Alisol B alleviates MASLD by activating liver autophagy and fatty acid oxidation via Ces2a.

Metabolic dysfunction-associated steatotic liver disease (MASLD) is a prevalent global health issue characterized by excessive fat accumulation in the liver, often linked to obesity and metabolic syndrome. Despite advancements in understanding its pathogenesis, effective therapeutic strategies remain limited. This study investigates the potential of Alisol B, a natural compound from traditional Chinese medicine, in modulating lipid metabolism and autophagy in hepatocytes. We employed a combination of in vivo and in vitro approaches, including mouse models, cell culture assays, and transcriptomic profiling, to evaluate Alisol B's therapeutic efficacy against MASLD and elucidate its underlying mechanisms.
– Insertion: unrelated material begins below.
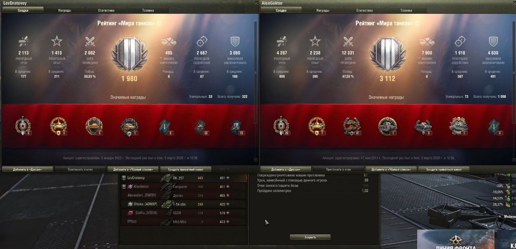Image resolution: width=516 pixels, height=249 pixels.
Task: Click the info icon beside LevDratovoy's rating title
Action: [159, 23]
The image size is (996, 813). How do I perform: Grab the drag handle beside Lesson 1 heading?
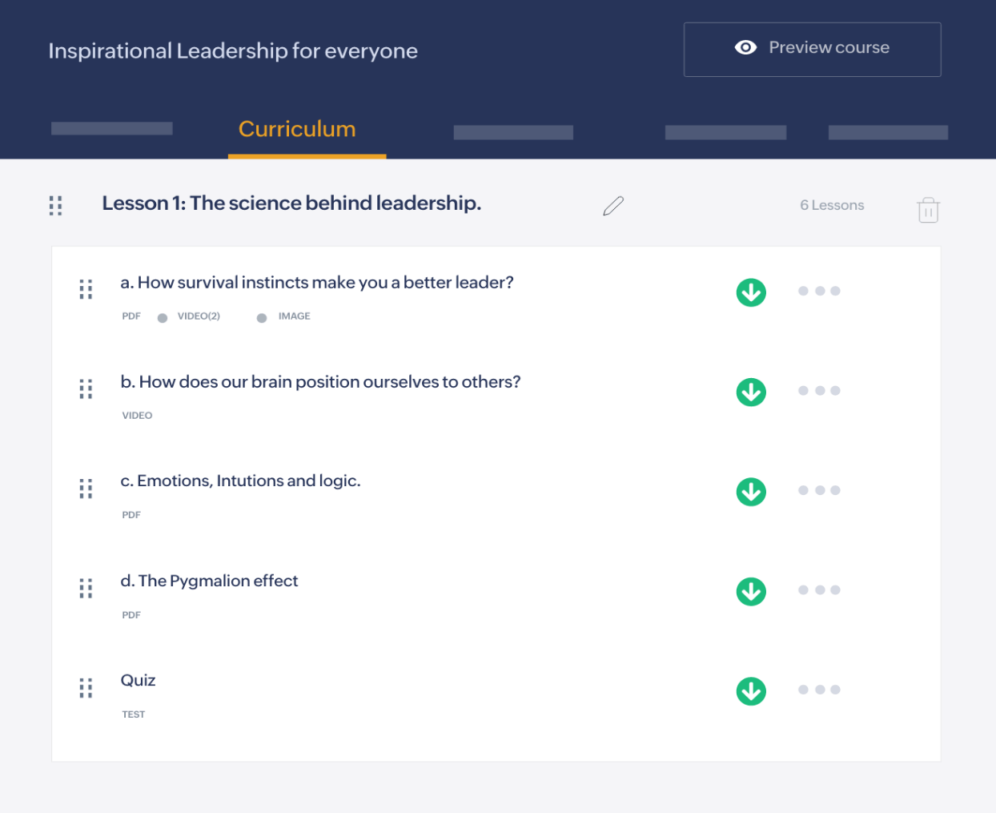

Our findings reveal that Alisol B significantly reduces lipid accumulation and enhances fatty acid metabolism by upregulating Ces2a, a key regulator of lipid catabolism, as confirmed by RNA sequencing and Western blot analyses. Additionally, transcriptomic analysis indicates that Alisol B activates critical signaling pathways related to fatty acid metabolism and autophagy, including AMPK signaling. Importantly, in vitro studies demonstrate that Alisol B effectively reduces triglyceride levels in hepatocytes without compromising cell viability. Pharmacological inhibition of Ces2a further underscores its essential role in mediating Alisol B's therapeutic effects. These results suggest that Alisol B holds promise as a novel therapeutic agent for MASLD, warranting further exploration of its clinical applications and potential as a targeted treatment for metabolic disorders.